This is the same root problem as #3664, but this issue proposes a decentralized solution rather than polling GitHub.
Proposed Solution: Layered Version Discovery
Layer 1: Periodic gateway handshake (primary)
Every ~4 hours (with jitter), initiate a transport-level handshake with a configured gateway, purely for version exchange. This works because:
- Version exchange already happens during the transport handshake (
report_peer_version()is called on every handshake, even incompatible ones) - The gateway is almost always on the latest version
- Gateway addresses are hardcoded in config, so this works even when the network is degraded or broken (e.g., after a bad release)

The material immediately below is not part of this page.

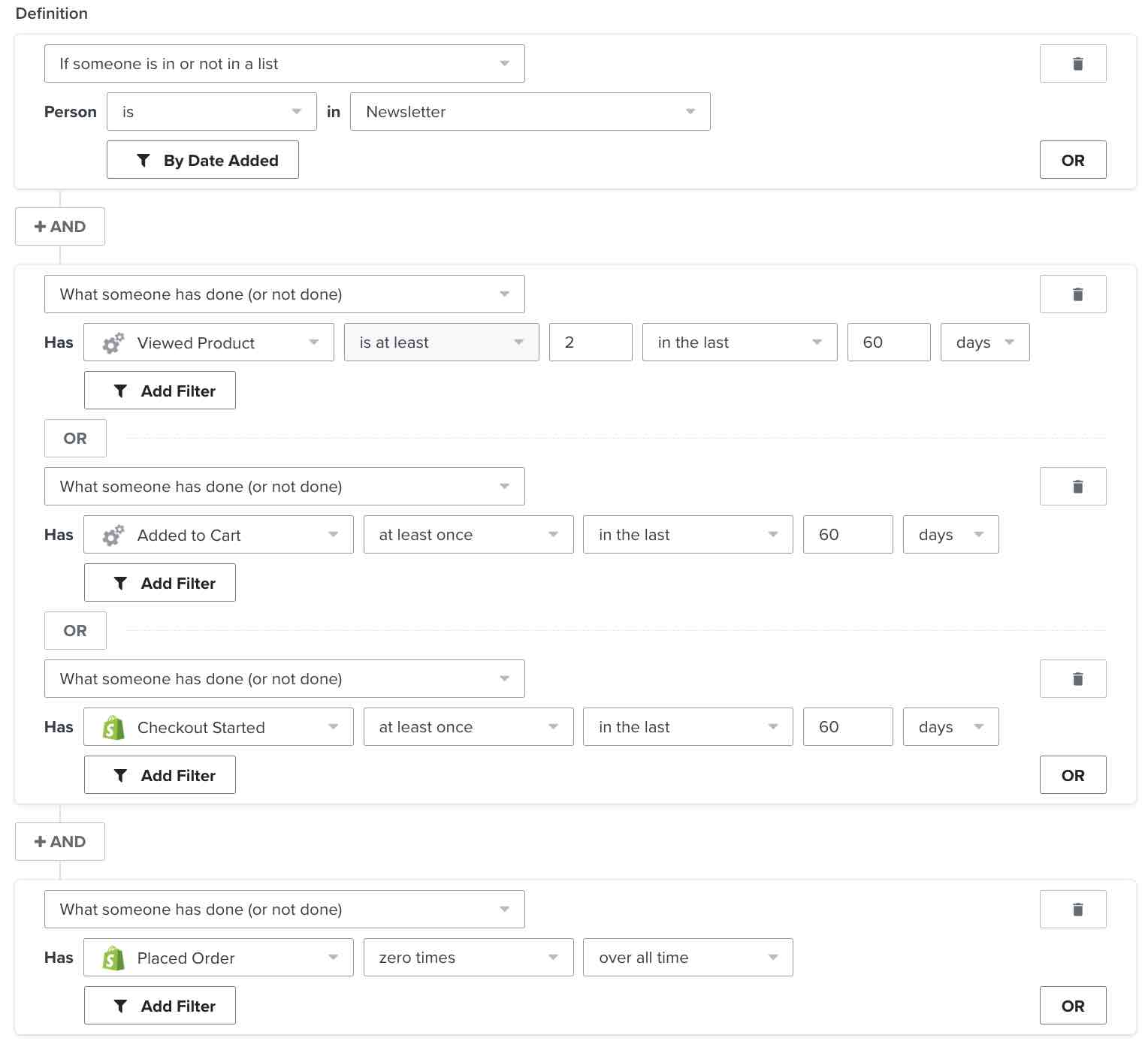Open the Newsletter list dropdown
The image size is (1148, 1047).
[530, 112]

- No new protocol messages needed — reuses existing handshake infrastructure
- The connection doesn't need to complete a full CONNECT — just the transport handshake is enough
If the gateway reports a newer version, the existing update check task verifies against GitHub (to prevent malicious version claims) and triggers the update.
Layer 2: Version contract (future, separate issue)
A well-known Freenet contract containing signed version info that all peers subscribe to. Updates propagate through the subscription tree. This is the most "Freenet-native" approach but:
- Requires a reasonably healthy network to propagate updates
- Can't be the sole mechanism — a bad release that breaks the network would also break the version contract
- Needs a signed contract with release key verification
- Larger implementation scope (new contract, release process integration, startup subscription)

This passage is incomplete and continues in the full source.